Le bénéficiaire de l’autorisation jouit alors d’un bail régi de plein droit par le statut du fermage. C’est là toute la particularité de la procédure : l’autorisation vaut bail. Il est toutefois important d’établir un bail avec le propriétaire pour en définir les conditions, notamment le montant du fermage. À défaut d’accord amiable entre les parties, le tribunal paritaire des baux ruraux tranchera. L’attributaire prend le fonds dans l’état où il se trouve et doit le mettre en valeur dans un délai d’un an. À Moëlan-sur-Mer, après déplacement sur les lieux, la commission a défini un périmètre de 120 ha regroupant 1 251 parcelles cadastrales (30 m² pour la plus petite) et 468 comptes de propriété. Les appels à candidature ont été gérés par le groupement des agriculteurs Bio 29 et l’association Terres de liens, la municipalité souhaitant que les terres soient orientées en agriculture bio. Julien a été le premier à en bénéficier.

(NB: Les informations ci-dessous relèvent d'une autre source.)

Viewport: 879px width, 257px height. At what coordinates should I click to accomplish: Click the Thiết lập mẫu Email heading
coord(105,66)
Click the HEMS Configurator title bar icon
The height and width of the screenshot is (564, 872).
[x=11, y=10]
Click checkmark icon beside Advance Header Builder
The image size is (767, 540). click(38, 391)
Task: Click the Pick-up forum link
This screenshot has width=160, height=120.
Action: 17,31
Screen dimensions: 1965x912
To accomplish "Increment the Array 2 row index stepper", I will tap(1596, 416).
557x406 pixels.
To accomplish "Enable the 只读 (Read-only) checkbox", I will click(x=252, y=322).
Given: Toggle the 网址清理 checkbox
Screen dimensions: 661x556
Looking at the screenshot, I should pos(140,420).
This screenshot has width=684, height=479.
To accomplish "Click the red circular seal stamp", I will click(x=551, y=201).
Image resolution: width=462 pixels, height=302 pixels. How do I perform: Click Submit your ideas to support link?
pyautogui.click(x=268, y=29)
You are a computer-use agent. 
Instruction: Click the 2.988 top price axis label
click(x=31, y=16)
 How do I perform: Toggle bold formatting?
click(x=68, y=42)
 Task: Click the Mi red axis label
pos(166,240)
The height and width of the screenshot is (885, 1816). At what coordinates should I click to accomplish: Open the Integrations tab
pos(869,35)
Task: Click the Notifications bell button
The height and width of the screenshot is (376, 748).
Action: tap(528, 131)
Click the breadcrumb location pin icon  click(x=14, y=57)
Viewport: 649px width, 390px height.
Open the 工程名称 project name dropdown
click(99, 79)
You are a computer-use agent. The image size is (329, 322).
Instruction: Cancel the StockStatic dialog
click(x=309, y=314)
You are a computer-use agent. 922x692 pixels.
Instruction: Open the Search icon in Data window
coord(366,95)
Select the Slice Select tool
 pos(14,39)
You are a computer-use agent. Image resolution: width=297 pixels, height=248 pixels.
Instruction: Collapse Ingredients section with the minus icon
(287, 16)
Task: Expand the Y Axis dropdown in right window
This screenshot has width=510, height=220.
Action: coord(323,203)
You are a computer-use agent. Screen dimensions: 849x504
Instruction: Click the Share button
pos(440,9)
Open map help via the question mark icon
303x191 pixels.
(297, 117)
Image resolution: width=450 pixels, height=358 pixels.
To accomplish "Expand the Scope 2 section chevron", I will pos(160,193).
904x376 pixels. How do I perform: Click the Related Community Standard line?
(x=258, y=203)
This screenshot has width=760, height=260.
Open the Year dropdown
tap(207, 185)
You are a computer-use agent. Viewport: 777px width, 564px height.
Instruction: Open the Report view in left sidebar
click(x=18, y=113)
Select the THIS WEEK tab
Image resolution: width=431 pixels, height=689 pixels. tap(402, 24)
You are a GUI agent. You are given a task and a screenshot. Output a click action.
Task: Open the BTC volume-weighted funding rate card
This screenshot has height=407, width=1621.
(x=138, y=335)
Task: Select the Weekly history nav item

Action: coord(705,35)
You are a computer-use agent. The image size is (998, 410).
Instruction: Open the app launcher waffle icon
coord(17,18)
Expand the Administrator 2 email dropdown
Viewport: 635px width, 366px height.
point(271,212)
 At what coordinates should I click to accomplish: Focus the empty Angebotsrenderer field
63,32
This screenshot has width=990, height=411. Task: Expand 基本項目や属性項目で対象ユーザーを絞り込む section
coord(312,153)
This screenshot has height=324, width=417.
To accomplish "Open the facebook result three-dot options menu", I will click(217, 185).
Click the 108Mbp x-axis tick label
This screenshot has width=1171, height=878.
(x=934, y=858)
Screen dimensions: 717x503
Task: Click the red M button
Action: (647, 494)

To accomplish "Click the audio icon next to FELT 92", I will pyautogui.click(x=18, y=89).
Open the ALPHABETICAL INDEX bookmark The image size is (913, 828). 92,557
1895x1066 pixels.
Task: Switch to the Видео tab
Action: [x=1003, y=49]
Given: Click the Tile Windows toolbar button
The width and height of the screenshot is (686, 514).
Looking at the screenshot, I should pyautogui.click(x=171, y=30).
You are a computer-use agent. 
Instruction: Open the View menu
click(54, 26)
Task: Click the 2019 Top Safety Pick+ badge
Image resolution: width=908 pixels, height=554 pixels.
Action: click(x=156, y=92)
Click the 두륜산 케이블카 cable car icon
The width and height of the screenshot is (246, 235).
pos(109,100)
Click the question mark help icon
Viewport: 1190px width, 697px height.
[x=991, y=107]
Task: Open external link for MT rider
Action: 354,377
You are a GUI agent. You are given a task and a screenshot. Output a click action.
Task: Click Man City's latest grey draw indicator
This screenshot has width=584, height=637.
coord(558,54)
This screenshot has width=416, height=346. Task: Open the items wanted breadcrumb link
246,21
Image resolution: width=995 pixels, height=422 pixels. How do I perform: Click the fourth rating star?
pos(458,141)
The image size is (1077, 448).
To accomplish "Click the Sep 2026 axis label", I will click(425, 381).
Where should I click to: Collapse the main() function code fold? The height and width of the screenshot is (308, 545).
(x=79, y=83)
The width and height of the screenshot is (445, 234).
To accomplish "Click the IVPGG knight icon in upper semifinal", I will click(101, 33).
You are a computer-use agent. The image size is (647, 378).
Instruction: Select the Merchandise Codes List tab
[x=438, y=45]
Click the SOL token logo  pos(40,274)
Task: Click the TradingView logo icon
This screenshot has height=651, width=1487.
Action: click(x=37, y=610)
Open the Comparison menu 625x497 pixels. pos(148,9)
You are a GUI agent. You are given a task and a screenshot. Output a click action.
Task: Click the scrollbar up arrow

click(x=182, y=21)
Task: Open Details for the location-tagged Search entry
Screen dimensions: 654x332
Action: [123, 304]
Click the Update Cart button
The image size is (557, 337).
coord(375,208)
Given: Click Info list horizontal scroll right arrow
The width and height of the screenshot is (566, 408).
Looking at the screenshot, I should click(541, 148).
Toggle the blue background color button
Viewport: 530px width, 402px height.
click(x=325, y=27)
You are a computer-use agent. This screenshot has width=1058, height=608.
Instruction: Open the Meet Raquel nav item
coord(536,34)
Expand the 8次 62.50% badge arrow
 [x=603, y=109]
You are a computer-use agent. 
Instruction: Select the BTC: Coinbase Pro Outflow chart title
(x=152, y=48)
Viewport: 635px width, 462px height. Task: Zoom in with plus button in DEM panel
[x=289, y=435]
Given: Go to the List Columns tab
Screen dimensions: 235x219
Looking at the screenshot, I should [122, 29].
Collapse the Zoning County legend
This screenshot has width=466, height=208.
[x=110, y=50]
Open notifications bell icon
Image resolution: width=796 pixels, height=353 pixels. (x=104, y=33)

Une procédure de longue haleine
Même si, sur le papier, la procédure est claire et précise, en pratique il s’agit d’un travail de longue haleine. Après avoir obtenu l’autorisation d’exploiter sur 2,70 ha attenant à sa parcelle, Julien a pris son bâton de pèlerin pour aller voir les propriétaires ou échanger par mail ou courriers, ce qui lui a pris un an et demi (près de 70 personnes à contacter en comptant tous les indivisaires) : « J’ai signé des baux de neuf ans par acte sous seing privé en prenant le temps de rappeler que ce n’est pas la propriété qui était aliénée. »
L’étape suivante a été le défrichement. « Un boulot monstre », reconnaît Julien. Certaines parcelles n’ont pas été exploitées depuis plus de vingt ans. Un broyeur forestier a passé dix jours pour tout nettoyer, avec des arbres de 6 m de haut. L’exploitant a semé une prairie pour restructurer le sol : « Je pars avec une terre reposée mais très appauvrie. » Une remise en état qui a un coût : 1 500 €/ha, sans compter la mise en culture. À Moëlan-sur-Mer, cinq années se sont écoulées entre le lancement de la procédure et la récolte des premiers légumes. C’était une première en Bretagne, qui pourrait être dupliquée ailleurs en France.
Dans le Finistère, la commission départementale de protection des espaces naturels agricoles et forestiers (CDPENAF) a réalisé un inventaire des friches départementales qui fait état de 60 000 ha de terres incultes. Cela concerne beaucoup de communes littorales, avec souvent des micro-parcelles. Sur la presqu'île de Crozon, par exemple, plus de 1 200 ha ont été identifiés, soit un tiers de la surface agricole. L’objectif n’est pas de remettre en cultures toutes ces terres, mais certaines peuvent intéresser des porteurs de projet nécessitant des petites surfaces (maraîchage, plantes aromatiques…). À Moëlan-sur-Mer, outre Julien Doineau, une association d’insertion a bénéficié du dispositif et d’autres agriculteurs devraient en profiter à l’avenir.